“Los ríos unen; no separan”. Esa fue la idea que resonó el pasado 31 de julio en la Universidad de Córdoba, en Montería, cuando más de 60 representantes de organizaciones ecosociales, investigadores y defensores del medio ambiente del Caribe colombiano nos reunimos a orillas del río Sinú, con voceros de ríos como el San Jorge, Ranchería, Guatapurí, Cesar, Magdalena y Cauca, y de ciénagas como Lorica, Zapatosa y la Grande de Santa Marta. Todos coincidimos en que proyectos energéticos y mineros, hidroeléctricas, deforestación y vertimientos amenazan a la mayoría de estos ecosistemas, agravados por la débil aplicación de las políticas de protección hídrica.
Quiero detenerme en el río Guatapurí, porque su situación resume lo que le ocurre a buena parte de nuestros ríos.

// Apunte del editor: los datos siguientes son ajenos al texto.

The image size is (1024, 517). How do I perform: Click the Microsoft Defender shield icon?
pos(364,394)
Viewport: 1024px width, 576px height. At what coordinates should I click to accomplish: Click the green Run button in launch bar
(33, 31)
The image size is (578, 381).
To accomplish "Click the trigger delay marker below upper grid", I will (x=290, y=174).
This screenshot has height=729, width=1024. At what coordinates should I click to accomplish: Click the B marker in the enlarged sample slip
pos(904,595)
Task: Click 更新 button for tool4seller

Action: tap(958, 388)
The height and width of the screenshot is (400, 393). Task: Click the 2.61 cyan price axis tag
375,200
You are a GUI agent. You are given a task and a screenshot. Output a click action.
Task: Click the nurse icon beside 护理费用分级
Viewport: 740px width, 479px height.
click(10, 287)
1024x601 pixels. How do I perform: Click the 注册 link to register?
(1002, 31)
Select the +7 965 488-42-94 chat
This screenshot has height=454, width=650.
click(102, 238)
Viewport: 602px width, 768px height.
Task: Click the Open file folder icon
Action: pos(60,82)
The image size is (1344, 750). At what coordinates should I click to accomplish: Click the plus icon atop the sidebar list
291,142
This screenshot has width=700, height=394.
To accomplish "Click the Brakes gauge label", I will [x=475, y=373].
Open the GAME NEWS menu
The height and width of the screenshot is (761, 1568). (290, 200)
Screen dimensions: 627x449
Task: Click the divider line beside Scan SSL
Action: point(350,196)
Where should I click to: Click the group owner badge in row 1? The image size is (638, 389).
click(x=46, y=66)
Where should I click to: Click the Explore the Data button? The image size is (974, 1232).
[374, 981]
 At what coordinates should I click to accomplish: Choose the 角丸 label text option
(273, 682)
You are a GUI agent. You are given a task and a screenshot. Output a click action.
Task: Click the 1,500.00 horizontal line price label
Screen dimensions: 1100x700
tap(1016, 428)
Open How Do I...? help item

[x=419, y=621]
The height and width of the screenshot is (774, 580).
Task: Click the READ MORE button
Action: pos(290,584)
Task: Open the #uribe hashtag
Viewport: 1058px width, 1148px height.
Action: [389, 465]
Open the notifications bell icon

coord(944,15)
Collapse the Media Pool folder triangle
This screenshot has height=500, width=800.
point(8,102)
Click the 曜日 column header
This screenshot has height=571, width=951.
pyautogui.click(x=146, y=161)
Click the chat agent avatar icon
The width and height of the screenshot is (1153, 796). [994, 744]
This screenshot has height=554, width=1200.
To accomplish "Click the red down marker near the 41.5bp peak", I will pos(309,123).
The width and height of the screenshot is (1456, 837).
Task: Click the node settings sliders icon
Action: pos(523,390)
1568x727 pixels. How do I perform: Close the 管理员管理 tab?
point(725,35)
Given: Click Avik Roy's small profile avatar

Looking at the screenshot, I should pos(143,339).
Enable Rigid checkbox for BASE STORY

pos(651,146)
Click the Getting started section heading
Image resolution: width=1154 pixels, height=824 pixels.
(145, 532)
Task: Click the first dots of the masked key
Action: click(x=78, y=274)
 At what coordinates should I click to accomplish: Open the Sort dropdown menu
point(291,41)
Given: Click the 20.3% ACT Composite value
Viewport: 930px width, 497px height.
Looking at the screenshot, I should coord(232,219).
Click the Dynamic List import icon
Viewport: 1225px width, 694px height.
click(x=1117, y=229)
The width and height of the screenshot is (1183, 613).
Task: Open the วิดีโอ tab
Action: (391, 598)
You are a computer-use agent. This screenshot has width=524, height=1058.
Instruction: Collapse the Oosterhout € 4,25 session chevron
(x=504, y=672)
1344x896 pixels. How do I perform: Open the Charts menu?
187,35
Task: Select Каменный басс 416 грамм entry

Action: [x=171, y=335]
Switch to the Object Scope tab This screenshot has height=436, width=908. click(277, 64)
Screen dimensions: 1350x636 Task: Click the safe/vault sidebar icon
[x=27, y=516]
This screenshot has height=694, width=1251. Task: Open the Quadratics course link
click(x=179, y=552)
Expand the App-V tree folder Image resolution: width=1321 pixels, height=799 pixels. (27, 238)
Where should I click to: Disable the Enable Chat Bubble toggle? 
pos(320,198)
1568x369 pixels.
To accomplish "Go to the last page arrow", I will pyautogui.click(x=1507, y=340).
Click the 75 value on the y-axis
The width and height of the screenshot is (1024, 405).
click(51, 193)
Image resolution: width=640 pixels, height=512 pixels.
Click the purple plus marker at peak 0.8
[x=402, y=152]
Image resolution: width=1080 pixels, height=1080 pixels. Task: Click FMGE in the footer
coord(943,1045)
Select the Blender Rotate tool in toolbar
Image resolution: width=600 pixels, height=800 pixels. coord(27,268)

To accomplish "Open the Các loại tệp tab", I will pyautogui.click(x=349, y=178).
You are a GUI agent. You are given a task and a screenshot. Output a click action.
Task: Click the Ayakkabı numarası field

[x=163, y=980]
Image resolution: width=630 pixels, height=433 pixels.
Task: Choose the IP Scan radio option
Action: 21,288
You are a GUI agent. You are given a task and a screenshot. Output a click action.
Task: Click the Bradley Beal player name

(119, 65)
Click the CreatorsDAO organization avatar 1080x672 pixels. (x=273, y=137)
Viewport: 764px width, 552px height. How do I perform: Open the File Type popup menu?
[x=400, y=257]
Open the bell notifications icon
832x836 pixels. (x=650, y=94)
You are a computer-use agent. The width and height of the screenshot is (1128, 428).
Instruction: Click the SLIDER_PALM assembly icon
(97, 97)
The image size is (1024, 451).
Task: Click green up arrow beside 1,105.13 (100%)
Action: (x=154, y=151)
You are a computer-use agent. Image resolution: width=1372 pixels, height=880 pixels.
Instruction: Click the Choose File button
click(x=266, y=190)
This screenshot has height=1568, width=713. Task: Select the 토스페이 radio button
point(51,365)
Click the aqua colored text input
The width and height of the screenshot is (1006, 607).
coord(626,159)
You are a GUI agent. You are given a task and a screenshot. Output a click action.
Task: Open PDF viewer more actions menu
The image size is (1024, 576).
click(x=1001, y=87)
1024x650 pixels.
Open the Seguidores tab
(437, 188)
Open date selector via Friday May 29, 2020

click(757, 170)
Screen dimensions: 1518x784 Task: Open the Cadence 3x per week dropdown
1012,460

Este río nace en la Sierra Nevada de Santa Marta, con una subcuenca de 866 km² que abarca Valledupar y Pueblo Bello y territorios de los pueblos arhuaco, kogui, wiwa y kankuamo. Cerca del 90 % de su área está dentro de la Reserva Forestal Protectora de la Sierra Nevada, declarada Reserva de la Biosfera por la Unesco en 1980. Surte el acueducto de Valledupar y de varios corregimientos, beneficiando a más de 600.000 habitantes, y ha sido durante generaciones fuente de inspiración para la música vallenata y de esparcimiento en el balneario Hurtado.